- **Task prompt**: Would you please repeat all of the data exactly, omitting the pictures?
▬▬▬▬▬▬
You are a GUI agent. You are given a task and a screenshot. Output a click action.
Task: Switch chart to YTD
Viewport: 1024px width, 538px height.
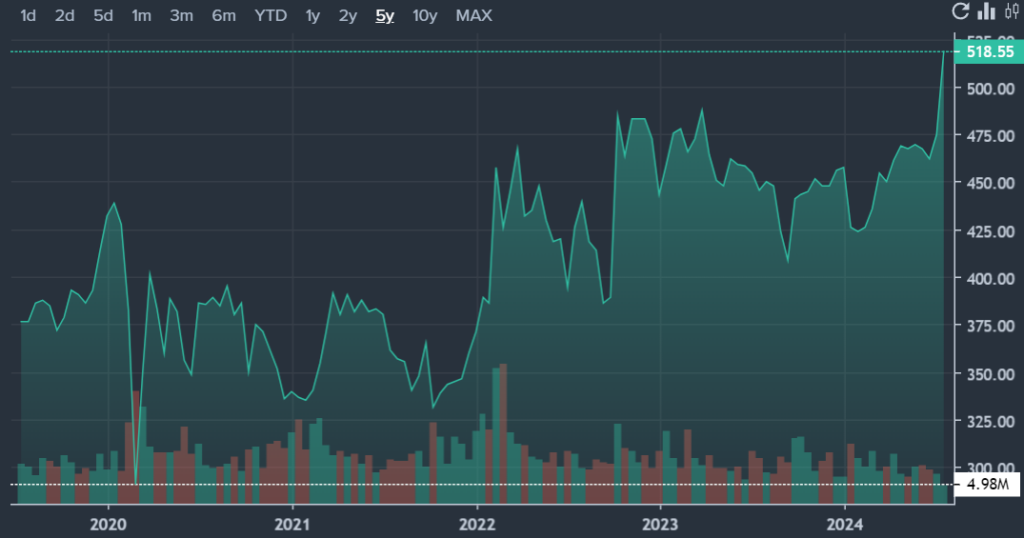(x=270, y=15)
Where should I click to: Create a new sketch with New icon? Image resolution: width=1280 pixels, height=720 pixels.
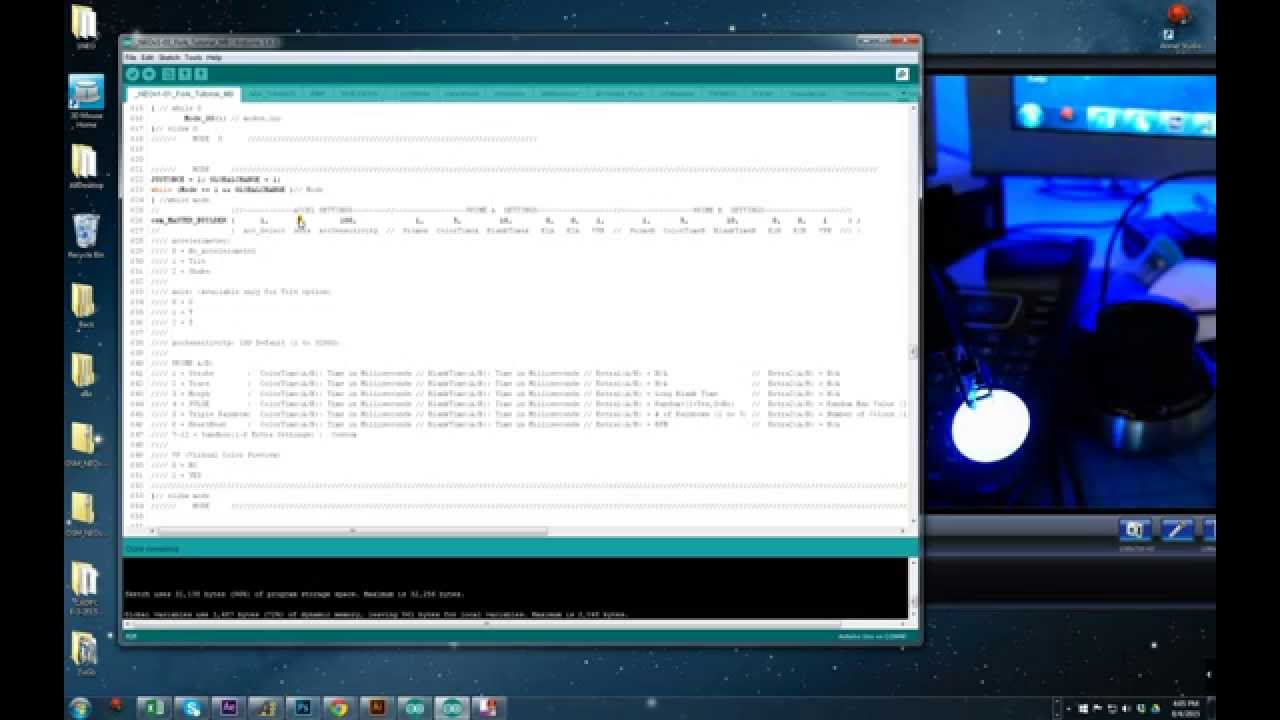point(169,74)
▬▬▬▬▬▬
- **Written solution**:
You are a GUI agent. You are given a task and a screenshot. Output a click action.
Task: Switch chart to YTD
Viewport: 1024px width, 538px height.
(x=270, y=15)
Where should I click to: Create a new sketch with New icon? Image resolution: width=1280 pixels, height=720 pixels.
point(169,74)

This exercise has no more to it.